Hace mucho calor, tanto calor que hasta cuesta escribir y conciliar el insomnio. Demasiado calor para estar solo, demasiado calor para estar juntos, demasiado calor para estar revueltos. Hace demasiado calor para estar dormidos y demasiado calor para estar despiertos.

Demasiado calor para soñar.

Fue la tarde anterior a la tormenta,
con truenos en el cielo.

Tú apareciste en el jardín, secreta,
vestida de otro tiempo,
con una extravagante manera de quererme,
jugando a ser el viento de un armario,
la luz en seda negra
y medias de cristal,
tan abrazadas
a tus muslos con fuerza,
con esa oscura fuerza que tuvieron
sus dueños en la vida.

Bajo el color confuso de las flores salvajes,
inesperadamente me ofrecías
tu memoria de labios entreabiertos,
unas ropas difíciles, y el rayo
apenas vislumbrado de la carne,
como fuego lunático,
como llama de almendro donde puse
la mano sin dudarlo.

Por el jardín, el ruido de los últimos pájaros,
de las primeras gotas en los árboles.

Aquel temblor del muslo
y el diminuto encaje, de vello traspasado,
su resistencia elástica
vencida con el paso de los años,
vuelven a ser verdad, oleaje en el tacto,
arena humedecida entre las manos,
cuando otra vez, aquí, de pensamiento,
me abandono en la dura solución de tus ingles
y dejo de escribir
para llamarte.

(Luís García Montero)

Sanfermines varios (I)

La impertinencia de las hojas secas

Amanecen en el patio, secas, reposando después de un vuelo breve, casi un baile con el viento.

Entonces, armado de escoba y en armonía con la pendiente, las barro lentamente, dejo que jueguen un poco antes de meterlas en el recogedor.

Otras, las más, otras que cayeron a la tierra huyendo de la escoba, se dejan seducir por el rastrillo y se acercan a mis pies tímidamente.

Con las manos, las reúno en puñados que crujen -si no fuese porque me creerías loco, diría que crujen con la risa de las cosquillas- y las obligo a compartir el mismo olvido que a las otras.

Se suda, por el calor y porque yo sudo con poco, y después de la tarea apetece subir a lo alto de la escalera y encender un cigarro. El humo hace garabatos en el pensamiento y sabe a gloria ese escalofrío de la brisa que se levanta como queriendo llevarse las gotas de sudor.

Todo límpio, tranquilo, fresco el cuerpo a la sombra, quizás felicidad. Y vuelvo el rostro a contemplar la obra realizada y…

-Pero… ¿de dónde han salido otra vez las hojas? ¡Si acabo de barrer!

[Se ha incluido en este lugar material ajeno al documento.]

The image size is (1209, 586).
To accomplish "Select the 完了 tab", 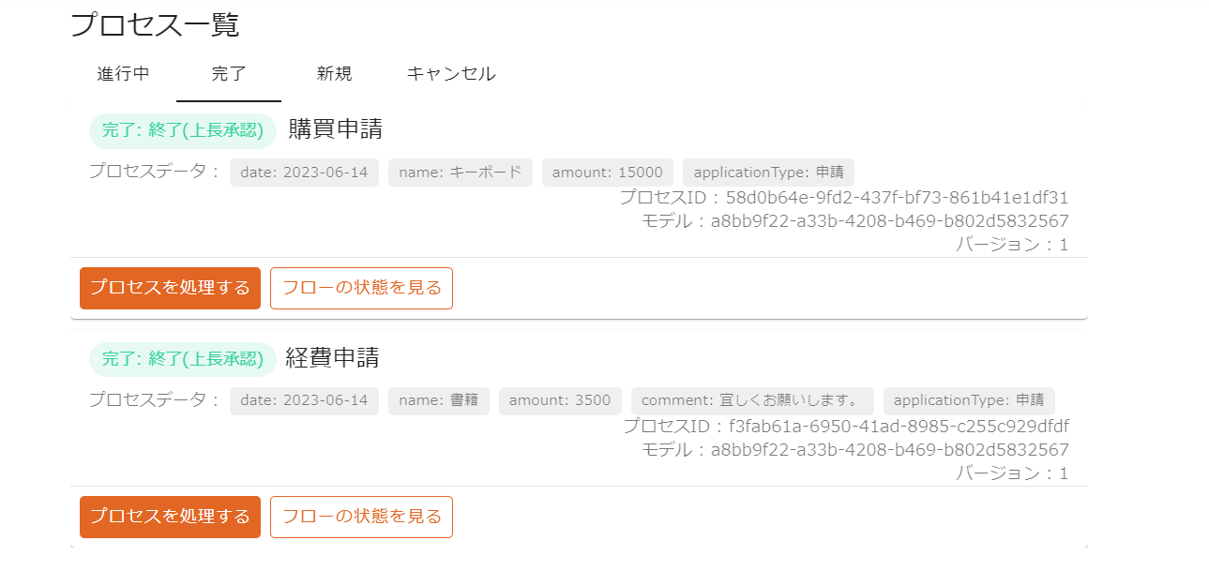I will (229, 74).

Nuevamente, hojas secas desparramadas por el patio, como notas de un pentagrama. Y como un Sísifo moderno, con un enfado de juguete que se va convirtiendo en ternura, vuelvo a retomar la misma tarea que acababa de terminar.

En el fondo, me conmueve la impertinencia de las hojas secas. Parecen recordatorios de la naturaleza que se posan en la conciencia del suelo. Porque son como las ausencias, como el desencanto, como la soledad.

No hay manera de quitarlas del todo.

Y de la isla ignorada de un corazón vino a mí no sé qué súbito aliento cálido de primavera…

Como la hoja de una flor, traída y llevada por la brisa, un ala rápida me rozó un instante y se perdió al punto…

Fue en mi corazón como un suspiro de su cuerpo, como un susurro de su corazón.